While pink-fleshed fruits were a rarity some 50 years ago, there are now hybrid varieties that produce only red fruits. The Allahabad Surkha guava is pink on the outside and inside, is sweet and has fewer seeds. Other pink varieties include Arka Kiran, developed by Indian Institute of Horticultural Research, and Lalit, released by Central Institute for Subtropical Horticulture, Lucknow. Such fruits find a good market.

Cultivation techniques have been improved too. While earlier, only 275 plants could be accommodated per ha, the Central Institute for Subtropical Horticulture, Lucknow, has developed a meadow orchard system under which 5,000 plants can be grown per ha.

Rich in vitamins

Being highly nutritious, guava is in demand in domestic as well as in international markets. The fruit is a good source of vitamins C, B and A; flavonoids like beta-carotene, lycopene, lutein and cryptoxanthin and minerals like calcium and phosphorus. Guavas are up to five times richer in vitamin C than oranges. The fruit is also rich in pectin and used to prepare juices and jams, as well as a tasty sabji or a chutney at home (see recipes).

The fresh fragrance of a guava is also being used extensively in perfumes. In 2007, Elizabeth Arden Inc, a major American cosmetics, skin care and fragrance company, launched a lightly scented perfume called Believe for women in which the top notes are Guava and Tangerine.


  • Ripe guava: 1
  • Coriander leaves: 50 g
  • Green chillis: 2
  • Lemon: 1
  • Black pepper: 1/2 teaspoon
  • Roasted cumin powder: 1/2 teaspoon
  • Ginger: 1 cm piece
  • Salt to taste (both white and black salt can be used)

Cut and de-seed the guava.

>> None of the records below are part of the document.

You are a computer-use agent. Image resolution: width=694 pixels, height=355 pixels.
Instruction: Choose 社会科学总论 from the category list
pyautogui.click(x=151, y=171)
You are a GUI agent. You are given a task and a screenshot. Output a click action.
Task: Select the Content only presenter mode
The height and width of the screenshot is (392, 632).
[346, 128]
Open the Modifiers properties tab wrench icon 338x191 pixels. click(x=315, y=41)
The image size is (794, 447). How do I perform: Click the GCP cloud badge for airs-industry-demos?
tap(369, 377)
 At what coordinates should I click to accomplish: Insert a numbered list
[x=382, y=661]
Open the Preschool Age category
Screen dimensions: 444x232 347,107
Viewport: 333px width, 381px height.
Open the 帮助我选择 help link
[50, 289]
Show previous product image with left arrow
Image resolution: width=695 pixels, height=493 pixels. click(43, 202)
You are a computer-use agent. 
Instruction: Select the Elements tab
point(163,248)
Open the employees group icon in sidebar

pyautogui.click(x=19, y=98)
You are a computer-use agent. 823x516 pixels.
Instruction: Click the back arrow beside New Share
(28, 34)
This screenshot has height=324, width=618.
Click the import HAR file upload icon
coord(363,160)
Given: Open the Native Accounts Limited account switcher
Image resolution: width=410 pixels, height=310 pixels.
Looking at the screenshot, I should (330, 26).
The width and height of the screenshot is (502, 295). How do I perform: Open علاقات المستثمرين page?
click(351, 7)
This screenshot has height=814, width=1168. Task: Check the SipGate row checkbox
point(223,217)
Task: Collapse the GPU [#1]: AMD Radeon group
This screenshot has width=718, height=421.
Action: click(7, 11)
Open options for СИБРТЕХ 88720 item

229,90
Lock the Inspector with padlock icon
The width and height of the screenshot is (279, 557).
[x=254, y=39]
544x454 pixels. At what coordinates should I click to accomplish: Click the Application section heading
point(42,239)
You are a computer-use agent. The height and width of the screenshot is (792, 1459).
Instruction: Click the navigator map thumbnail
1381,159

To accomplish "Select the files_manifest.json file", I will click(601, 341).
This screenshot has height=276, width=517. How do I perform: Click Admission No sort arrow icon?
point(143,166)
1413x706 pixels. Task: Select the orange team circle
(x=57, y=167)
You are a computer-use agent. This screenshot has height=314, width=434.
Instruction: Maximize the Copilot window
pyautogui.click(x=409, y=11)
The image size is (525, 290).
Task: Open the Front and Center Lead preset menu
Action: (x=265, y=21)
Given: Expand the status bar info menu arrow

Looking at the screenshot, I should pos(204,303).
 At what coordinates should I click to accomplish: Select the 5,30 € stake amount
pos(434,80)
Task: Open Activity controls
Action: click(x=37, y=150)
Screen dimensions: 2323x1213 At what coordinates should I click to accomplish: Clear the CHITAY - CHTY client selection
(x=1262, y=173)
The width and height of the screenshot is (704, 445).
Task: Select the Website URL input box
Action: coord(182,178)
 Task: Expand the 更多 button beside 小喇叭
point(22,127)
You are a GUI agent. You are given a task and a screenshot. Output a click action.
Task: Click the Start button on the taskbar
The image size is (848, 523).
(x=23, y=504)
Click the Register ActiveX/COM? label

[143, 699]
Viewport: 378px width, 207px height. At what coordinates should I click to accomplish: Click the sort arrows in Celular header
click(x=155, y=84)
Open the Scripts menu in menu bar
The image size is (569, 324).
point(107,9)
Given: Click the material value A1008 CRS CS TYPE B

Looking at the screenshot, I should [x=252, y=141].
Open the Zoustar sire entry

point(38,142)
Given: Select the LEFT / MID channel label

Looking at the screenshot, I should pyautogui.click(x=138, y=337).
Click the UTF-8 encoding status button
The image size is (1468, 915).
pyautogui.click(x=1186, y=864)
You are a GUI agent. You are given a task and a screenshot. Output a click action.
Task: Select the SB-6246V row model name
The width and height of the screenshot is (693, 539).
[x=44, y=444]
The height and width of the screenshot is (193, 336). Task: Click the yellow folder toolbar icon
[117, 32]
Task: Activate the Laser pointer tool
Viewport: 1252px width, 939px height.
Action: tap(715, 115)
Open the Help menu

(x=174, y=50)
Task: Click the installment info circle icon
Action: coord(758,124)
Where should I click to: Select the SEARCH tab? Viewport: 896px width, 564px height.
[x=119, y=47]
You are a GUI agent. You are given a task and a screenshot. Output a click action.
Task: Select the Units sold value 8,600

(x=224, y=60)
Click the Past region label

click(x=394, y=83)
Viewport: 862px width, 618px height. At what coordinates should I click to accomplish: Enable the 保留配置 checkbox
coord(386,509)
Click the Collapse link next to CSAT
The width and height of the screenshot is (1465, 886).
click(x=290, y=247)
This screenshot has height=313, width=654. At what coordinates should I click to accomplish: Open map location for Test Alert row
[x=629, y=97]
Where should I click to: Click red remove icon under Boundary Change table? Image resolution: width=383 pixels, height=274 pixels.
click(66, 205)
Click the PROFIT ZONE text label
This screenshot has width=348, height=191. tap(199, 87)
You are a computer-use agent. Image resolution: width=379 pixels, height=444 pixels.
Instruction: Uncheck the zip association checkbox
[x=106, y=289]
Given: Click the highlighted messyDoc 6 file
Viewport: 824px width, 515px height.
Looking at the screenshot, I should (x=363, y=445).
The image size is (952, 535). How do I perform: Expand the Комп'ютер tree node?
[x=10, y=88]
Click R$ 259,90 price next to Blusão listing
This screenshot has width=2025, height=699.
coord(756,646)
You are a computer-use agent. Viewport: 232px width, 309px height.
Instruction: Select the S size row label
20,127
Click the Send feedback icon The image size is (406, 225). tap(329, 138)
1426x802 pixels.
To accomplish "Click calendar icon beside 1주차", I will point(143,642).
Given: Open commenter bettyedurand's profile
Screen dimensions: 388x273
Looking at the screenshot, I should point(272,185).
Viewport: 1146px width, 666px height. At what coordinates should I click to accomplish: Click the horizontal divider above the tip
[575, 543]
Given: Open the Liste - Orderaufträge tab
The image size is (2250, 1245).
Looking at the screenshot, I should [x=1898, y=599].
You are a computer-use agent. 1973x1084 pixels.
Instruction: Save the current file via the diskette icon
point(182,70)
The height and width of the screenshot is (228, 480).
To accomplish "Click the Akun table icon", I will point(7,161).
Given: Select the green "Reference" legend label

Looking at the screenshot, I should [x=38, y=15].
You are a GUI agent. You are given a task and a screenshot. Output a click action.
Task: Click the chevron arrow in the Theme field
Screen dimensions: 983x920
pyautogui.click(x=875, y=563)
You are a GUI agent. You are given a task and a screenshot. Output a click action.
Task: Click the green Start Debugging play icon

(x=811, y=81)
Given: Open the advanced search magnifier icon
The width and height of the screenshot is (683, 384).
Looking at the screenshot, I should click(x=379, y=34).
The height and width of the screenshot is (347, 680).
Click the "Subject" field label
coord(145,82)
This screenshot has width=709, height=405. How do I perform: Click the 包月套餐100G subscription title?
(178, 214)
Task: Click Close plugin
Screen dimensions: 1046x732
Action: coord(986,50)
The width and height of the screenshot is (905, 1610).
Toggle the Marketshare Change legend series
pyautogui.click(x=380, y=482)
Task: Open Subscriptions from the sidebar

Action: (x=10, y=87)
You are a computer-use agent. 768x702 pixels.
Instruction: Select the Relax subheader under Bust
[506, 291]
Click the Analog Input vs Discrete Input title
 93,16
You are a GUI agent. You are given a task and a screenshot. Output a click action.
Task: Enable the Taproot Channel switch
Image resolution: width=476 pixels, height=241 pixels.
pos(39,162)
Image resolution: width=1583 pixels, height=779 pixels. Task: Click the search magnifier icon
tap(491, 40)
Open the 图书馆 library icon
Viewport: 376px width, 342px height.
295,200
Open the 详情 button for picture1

Slice it into small pieces. Slice chilli and ginger too. Put all the ingredients in a mixer jar and grind to a paste. This digestive chutney can be consumed with all kinds of meals.


  • Guava: 5-6 ripe fruits
  • Ginger: 2-3 cm piece
  • Green chillis: 2
  • Coriander powder: 1 teaspoon
  • Bay leaf: 1
  • Black cardamom: 1
  • Green cardamom: 2
  • Cinnamon: 1 inch stick
  • Cumin: 1/2 tea spoon
  • Turmeric powder: 1/2 teaspoon
  • Red chilli powder: 1/2 teaspoon
  • Vegetable oil: 2 table spoons
  • Lemon juice: 1 lemon
  • Salt to taste

Cut and de-seed a guava. Slice it into small pieces. In a pan, heat the oil; add bay leaf, cardamom, cinnamon and cumin followed by grated ginger, turmeric powder, chilli powder, green chillis and coriander powder. Add the guava pieces, salt and mix the ingredients well. Cover the pan and cook till the guava is soft. Turn off the flame and add lemon juice. The sweet and sour sabji is ready to be eaten with rice or rotis.